I wasn't going to say anything. The images don't pass my smell test.
I'd ask Roger Bleile if the engraving matches RK's pre-37 work.
I'm posting this 45 auto for comparison purposes. This is one of Kornbrath's best known engraving jobs done back in the 30s. It was commissioned by a Texas oilman hence the Western theme.
Jim
Below is a sampler of Kornbrath's engraving:
From what I hear, RIA will surely stand behind the provenance
.
I don't have MM's book in front of me, but don't recall seeing this gun in there. I assume that was no oversight on his part?

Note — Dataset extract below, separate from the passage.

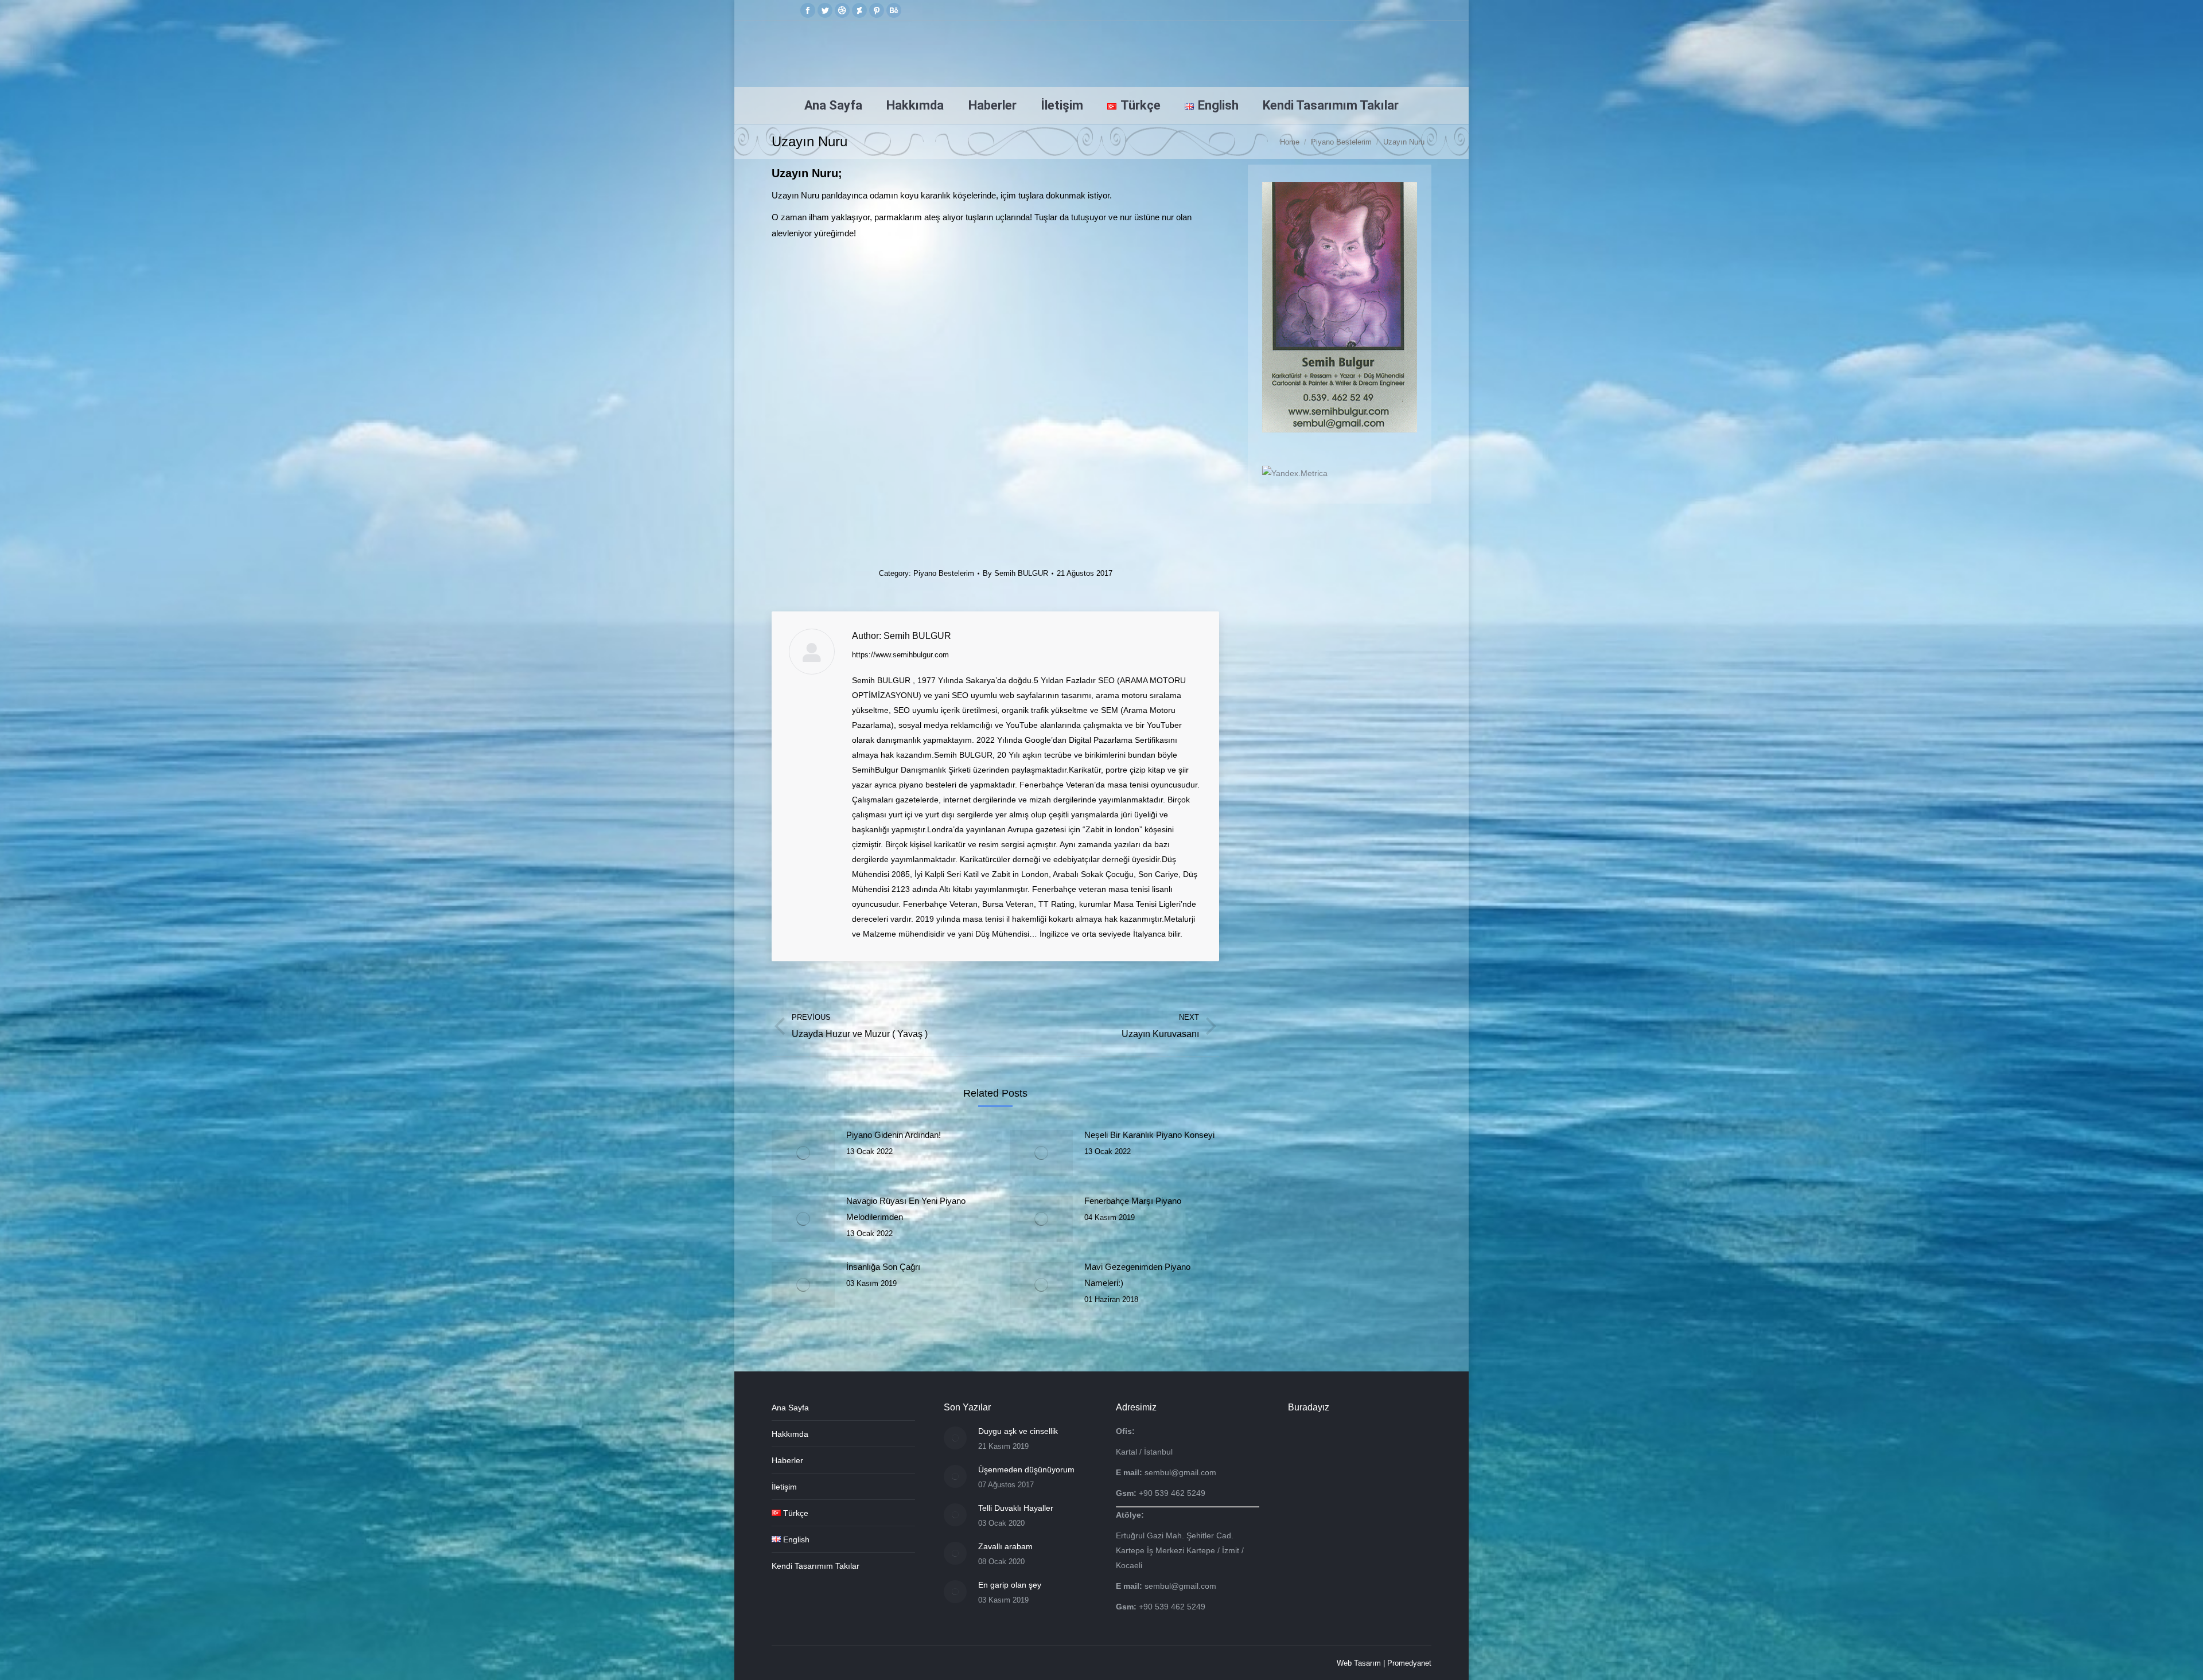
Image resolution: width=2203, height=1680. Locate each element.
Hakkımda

Okay, who is going to be the first hater to criticize it for not having scalloped action?
Oh, I hear it has more significant issues than that!!
Don't be so cryptic!
Yeah- it is a Custon Fox-- Albert Coston, who taught Gough and Kornbrath their craft- but he had a falling out with old Ansley H. and was handed his "walking papers" about 1913, so the rumor goes. RIA-- how do they stack up against James D. Julia? Anyone care to "take a shot"??
One bbl set has over stamped ser#(at least the 2 digits you can see). The '(-Fluid Steel) Krupp Essen-' is hand cut on that one also,,looks roll stamped on the other.
That is one way to get a 2-bbl set.
If thats Rudy's work,,it must have been a Monday after a very rough weekend.
The bbl engraving may have been a 2 stage process. It just has the look of it to me.
First the scroll near the breech was added along with the muzzle scroll.
Then as an after thought , Princess SummerFallWinterSpring was added along with the game animals to stretch out the bbl engraving even more. More is better..
All very un-RJK looking IMO. But that's just me.
Didn't remove all the roll die marked info on the action flats.
It doesn't say it's a factory piece though,,so no special handling I guess.,, not picked off the line before normal roll markings added, ect. Just a basement after-hours job at home.
Jeweled action flats,,, and then case colored?,,nice touch.
Maybe they just forgot to jewel on the bbl flats & lugs too. We don't know about the forend as there are no pics.
The Gough engraving looks credible,,but alot of his standard Fox work is so crude (trying to be polite),, it's not a difficult one for the forgery crowd.
I've usually seen his signiture on the trigger plate around the hole where the guard screws into (Fox and Parker). Same with his father.
But anything is possible.
Just some thoughts and observations.
Get your check books out,,,,
As the ad says,,,It's Monumental,,
Yeah, looking closer at the pics it doesn't look like RK's usual work standard.I agree the average Fox engraving is nothing to write home about.Maybe it's Fox's answer to the "Not the czar's Parker."
i believe rj Kornbrath was Austrian trained, gough by his father. i own a kornbrath engraved shotgun(1925).what part of this gun was supposed to have been engraved by him? i just don't see it.
I'm with Kutter on this one. There is nothing about the scrollwork on the barrels that appears to me to be the work of RJK.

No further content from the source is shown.